Wielka gwiazda muzyki pop weszła do mainstreamu w roku 2008 wydając swój pierwszy studyjny album The Fame. Jej wyzywający styl ubioru oraz kreacja na niepokorną blondynkę sprawiła, że uplasowała się na szczyty list przebojów na całym świecie. Rozkwit jej kariery przyniósł rozszerzony album: The Fame Monster, po którym określiła się mianem Mamy Monster i stała się już międzynarodową ikoną. Jej kontrowersyjne oraz mocno elektroniczne utwory pozwoliły jej na wielokrotne szczyty na Billboard hot 100. Wraz z nadejściem drugiego albumu studyjnego: Born this Way, Gaga nieprzerwalnie zaskakiwała swoimi muzycznymi pomysłami. W 2013 roku Artpop ponownie zdobył szczyty za sprawą singla Applause. Lady Gaga postanowiła sobie jednak zrobić długą przerwę, w której przeszła wielką zmianę. Porzuciła swój wyzywający ubiór, włożyła żakiet, kapelusz i wydała sensualną Joanne.

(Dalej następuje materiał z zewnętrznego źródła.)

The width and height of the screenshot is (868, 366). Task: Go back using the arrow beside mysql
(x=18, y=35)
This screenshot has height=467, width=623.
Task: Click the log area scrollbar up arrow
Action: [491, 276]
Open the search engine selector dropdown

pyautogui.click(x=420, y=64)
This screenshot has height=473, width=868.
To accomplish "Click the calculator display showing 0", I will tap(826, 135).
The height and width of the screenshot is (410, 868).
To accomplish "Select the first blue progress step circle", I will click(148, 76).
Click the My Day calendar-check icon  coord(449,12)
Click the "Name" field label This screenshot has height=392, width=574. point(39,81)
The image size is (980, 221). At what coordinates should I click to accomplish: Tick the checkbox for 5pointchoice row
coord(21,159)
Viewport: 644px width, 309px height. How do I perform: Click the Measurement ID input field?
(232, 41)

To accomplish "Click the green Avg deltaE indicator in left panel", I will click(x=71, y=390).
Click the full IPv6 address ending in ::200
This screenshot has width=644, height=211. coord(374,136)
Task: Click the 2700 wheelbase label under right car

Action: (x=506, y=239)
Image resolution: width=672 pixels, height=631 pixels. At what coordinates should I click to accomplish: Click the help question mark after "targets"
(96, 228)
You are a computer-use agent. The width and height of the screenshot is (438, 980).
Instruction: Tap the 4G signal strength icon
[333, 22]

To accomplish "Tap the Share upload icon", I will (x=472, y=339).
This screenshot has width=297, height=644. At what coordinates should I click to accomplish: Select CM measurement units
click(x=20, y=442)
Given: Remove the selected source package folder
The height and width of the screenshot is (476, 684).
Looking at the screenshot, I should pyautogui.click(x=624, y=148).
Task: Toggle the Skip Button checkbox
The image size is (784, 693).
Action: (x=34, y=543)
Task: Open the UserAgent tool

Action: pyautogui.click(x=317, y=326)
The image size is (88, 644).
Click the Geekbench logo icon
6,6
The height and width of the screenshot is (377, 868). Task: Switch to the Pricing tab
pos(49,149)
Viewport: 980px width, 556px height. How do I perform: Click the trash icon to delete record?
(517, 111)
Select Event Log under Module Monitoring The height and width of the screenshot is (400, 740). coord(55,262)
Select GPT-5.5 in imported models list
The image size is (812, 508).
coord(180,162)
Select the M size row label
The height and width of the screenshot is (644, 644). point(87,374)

Chromatica to muzyczny majstersztyk. Jest jej szóstym studyjnym albumem i po raz pierwszy od wielu lat miałem dreszcze, gdy jej słuchałem. Zdecydowanie lato 2020 będzie należeć do różowowłosej damy w cybernetycznym kombinezonie. Każdy utwór znajdujący się na nowym krążku jest rytmiczny z przeważającym stylem zwanym dance. Żaden poprzedni album artystki nie dawał tak dużej dawki klubowych brzmień. Cały album promował singiel Stupid Love, w którym gwiazda wyznaje, że wszystko to czego chce to miłość. Niewątpliwie, radosne utwory oraz dziewczęcy wygląd Gagi był wynikiem jej zwycięstwa nad hejtem, chorobą i depresją. 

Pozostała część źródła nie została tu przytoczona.